◆ ASSIGNED TASK ◆
Please retype the records below exactly as they stand.
PROVIDED RECORDS Block Start
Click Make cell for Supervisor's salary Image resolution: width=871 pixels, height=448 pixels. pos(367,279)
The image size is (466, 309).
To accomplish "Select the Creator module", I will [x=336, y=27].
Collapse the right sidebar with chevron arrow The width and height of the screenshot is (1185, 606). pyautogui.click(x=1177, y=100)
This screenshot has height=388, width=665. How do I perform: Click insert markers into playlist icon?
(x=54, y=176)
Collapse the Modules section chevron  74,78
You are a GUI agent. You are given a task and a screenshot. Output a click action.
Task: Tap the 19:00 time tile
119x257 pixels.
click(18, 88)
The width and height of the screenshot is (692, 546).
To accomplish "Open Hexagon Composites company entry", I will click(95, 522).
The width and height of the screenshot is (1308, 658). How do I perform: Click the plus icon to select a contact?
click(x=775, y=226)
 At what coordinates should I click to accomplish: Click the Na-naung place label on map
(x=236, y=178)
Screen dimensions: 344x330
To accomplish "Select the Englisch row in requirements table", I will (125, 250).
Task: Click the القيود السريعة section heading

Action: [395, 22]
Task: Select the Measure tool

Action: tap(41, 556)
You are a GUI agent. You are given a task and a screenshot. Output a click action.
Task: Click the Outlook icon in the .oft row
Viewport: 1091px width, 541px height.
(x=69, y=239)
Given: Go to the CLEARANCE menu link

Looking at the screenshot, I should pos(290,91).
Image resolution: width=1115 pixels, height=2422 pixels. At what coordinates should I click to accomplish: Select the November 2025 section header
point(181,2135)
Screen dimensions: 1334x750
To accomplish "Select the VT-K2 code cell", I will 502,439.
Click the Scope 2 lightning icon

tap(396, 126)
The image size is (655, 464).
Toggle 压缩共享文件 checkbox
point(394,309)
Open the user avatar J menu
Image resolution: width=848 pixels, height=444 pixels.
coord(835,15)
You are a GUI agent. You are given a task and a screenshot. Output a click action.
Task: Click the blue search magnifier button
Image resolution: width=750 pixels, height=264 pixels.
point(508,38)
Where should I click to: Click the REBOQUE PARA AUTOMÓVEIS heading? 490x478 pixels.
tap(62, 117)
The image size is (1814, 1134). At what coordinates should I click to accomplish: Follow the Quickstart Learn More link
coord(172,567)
PROVIDED RECORDS Block End
◆ ANSWER TO THIS TASK ◆
Click Make cell for Supervisor's salary Image resolution: width=871 pixels, height=448 pixels. pos(367,279)
The image size is (466, 309).
To accomplish "Select the Creator module", I will [x=336, y=27].
Collapse the right sidebar with chevron arrow The width and height of the screenshot is (1185, 606). pyautogui.click(x=1177, y=100)
This screenshot has height=388, width=665. How do I perform: Click insert markers into playlist icon?
(x=54, y=176)
Collapse the Modules section chevron  74,78
You are a GUI agent. You are given a task and a screenshot. Output a click action.
Task: Tap the 19:00 time tile
119x257 pixels.
click(18, 88)
The width and height of the screenshot is (692, 546).
To accomplish "Open Hexagon Composites company entry", I will click(95, 522).
The width and height of the screenshot is (1308, 658). How do I perform: Click the plus icon to select a contact?
click(x=775, y=226)
 At what coordinates should I click to accomplish: Click the Na-naung place label on map
(x=236, y=178)
Screen dimensions: 344x330
To accomplish "Select the Englisch row in requirements table", I will (125, 250).
Task: Click the القيود السريعة section heading

Action: [395, 22]
Task: Select the Measure tool

Action: tap(41, 556)
You are a GUI agent. You are given a task and a screenshot. Output a click action.
Task: Click the Outlook icon in the .oft row
Viewport: 1091px width, 541px height.
(x=69, y=239)
Given: Go to the CLEARANCE menu link

Looking at the screenshot, I should pos(290,91).
Image resolution: width=1115 pixels, height=2422 pixels. At what coordinates should I click to accomplish: Select the November 2025 section header
point(181,2135)
Screen dimensions: 1334x750
To accomplish "Select the VT-K2 code cell", I will 502,439.
Click the Scope 2 lightning icon

tap(396, 126)
The image size is (655, 464).
Toggle 压缩共享文件 checkbox
point(394,309)
Open the user avatar J menu
Image resolution: width=848 pixels, height=444 pixels.
coord(835,15)
You are a GUI agent. You are given a task and a screenshot. Output a click action.
Task: Click the blue search magnifier button
Image resolution: width=750 pixels, height=264 pixels.
point(508,38)
Where should I click to: Click the REBOQUE PARA AUTOMÓVEIS heading? 490x478 pixels.
tap(62, 117)
The image size is (1814, 1134). At what coordinates should I click to accomplish: Follow the Quickstart Learn More link
coord(172,567)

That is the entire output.